L’un des plus grands défis a été de mettre en place une chaîne d’approvisionnement locale résiliente. Aujourd’hui, environ 80 % des matières premières utilisées proviennent des États-Unis, condition essentielle pour la stabilité des processus de production et l’indépendance douanière.

« Stratégie du hub » plutôt que le repli

Ce que j’ai appris ces derniers mois : il n’existe pas de solution universelle. Au sein d’un même groupe d’entreprises, différentes approches peuvent se révéler judicieuses, de l’exportation depuis la Suisse ou d’autres pays à la localisation complète. Cependant, pour le groupe BRUGG, l’option « Bye-bye USA » n’est pas envisageable. Près de 7 % des exportations suisses sont destinées aux États-Unis – une part de marché que nous ne céderons pas à la légère.

Je suis un fervent partisan de la stratégie dite « hub » : dans la mesure du possible, la production se réalise à l’endroit des ventes. Non seulement pour des raisons douanières, mais surtout pour être plus proche des clients, raccourcir les circuits de distribution, réduire les émissions, gagner en flexibilité et souvent diminuer les coûts globaux. « Innover localement, promouvoir mondialement » est pour moi plus qu’un slogan, c’est une pratique quotidienne.

Il est important que nos étapes de développement et d’expansion à l’international ne se fassent pas indépendamment de la Suisse. Nos usines à l’étranger sont construites avec le soutien de collaborateurs suisses expérimentés, comme c’est le cas aux États-Unis. Au début de ma carrière, j’ai moi-même eu l’occasion de mettre en place des sites de productions au Japon et aux États-Unis et de travailler sur place pendant une longue période. Cette expérience a été enrichissante, à la fois sur le plan professionnel et personnel.

Politique de coopération et non d’isolement

Enfin, je pense qu’il y a encore matière à amélioration dans les accords commerciaux conclus par la Suisse avec d’autres pays. L’accord avec le Mercosur, par exemple, signifie que nos produits sont exemptés au Brésil de droits de douane et de taxes à l’importation qui représentent 50 % du prix total.

Que ce soit dans le commerce avec les États-Unis ou avec l’UE, nous avons besoin d’une politique de coopération plutôt que d’isolement. Personnellement, je ne suis pas non plus très favorable aux contre-mesures.

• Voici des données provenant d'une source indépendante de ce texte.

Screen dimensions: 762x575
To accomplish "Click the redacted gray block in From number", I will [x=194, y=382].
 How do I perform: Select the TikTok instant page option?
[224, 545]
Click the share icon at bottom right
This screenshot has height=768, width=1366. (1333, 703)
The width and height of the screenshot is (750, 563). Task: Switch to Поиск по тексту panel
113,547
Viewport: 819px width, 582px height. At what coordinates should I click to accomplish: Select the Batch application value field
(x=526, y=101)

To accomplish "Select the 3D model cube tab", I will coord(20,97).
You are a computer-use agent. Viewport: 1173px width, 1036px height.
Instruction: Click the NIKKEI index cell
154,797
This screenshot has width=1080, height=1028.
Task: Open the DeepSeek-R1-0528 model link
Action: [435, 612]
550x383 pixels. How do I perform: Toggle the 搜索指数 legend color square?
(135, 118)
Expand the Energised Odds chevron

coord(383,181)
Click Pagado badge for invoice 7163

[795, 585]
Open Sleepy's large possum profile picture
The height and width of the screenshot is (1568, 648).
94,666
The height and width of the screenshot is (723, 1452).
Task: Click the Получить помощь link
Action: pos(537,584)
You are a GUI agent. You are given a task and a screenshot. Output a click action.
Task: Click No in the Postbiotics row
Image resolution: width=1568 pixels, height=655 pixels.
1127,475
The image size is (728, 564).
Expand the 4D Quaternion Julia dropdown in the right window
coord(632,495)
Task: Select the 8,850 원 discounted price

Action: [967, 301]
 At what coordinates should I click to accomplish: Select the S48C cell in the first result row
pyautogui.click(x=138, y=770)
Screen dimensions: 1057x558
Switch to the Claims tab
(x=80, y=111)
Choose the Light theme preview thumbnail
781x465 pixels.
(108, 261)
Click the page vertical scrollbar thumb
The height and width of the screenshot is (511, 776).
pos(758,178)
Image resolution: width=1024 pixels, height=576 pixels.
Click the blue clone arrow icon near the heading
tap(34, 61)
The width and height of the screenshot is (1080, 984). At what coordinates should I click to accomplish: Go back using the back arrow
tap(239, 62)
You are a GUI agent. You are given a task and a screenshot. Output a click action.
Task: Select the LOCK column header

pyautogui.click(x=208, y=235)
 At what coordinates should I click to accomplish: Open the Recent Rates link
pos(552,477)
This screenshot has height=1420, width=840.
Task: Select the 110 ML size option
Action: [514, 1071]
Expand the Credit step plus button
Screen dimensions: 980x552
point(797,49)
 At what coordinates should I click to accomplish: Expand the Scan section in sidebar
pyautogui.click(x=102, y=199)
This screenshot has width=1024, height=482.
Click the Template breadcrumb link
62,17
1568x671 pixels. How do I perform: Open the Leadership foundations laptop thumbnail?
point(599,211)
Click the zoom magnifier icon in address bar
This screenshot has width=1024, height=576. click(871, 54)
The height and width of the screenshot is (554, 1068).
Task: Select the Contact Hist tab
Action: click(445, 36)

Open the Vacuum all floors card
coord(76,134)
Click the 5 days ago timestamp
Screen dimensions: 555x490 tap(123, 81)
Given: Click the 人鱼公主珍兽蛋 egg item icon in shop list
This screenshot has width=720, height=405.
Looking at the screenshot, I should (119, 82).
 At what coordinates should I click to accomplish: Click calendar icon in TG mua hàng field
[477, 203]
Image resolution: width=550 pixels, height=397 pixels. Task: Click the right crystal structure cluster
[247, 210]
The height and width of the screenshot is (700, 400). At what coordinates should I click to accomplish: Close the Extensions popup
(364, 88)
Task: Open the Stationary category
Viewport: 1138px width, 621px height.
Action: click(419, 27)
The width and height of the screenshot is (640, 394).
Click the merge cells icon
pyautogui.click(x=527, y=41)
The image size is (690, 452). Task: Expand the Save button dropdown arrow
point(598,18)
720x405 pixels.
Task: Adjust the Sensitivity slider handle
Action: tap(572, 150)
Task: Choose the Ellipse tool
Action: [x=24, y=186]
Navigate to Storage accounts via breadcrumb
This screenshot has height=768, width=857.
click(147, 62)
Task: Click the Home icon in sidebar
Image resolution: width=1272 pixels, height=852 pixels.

Milton Friedman, lauréat du prix Nobel et l’un des économistes les plus influents du XXe siècle, a dit un jour : « La voie la plus sage pour nous est d’œuvrer unilatéralement en faveur du libre-échange ». Il expliquait ainsi que les droits de douane et les restrictions commerciales nuisent à la fois aux pays étrangers et à son propre pays, et qu’il serait plus sage de faire exactement le contraire : se concentrer uniquement sur le libre-échange plutôt que de réagir par des mesures de rétorsion.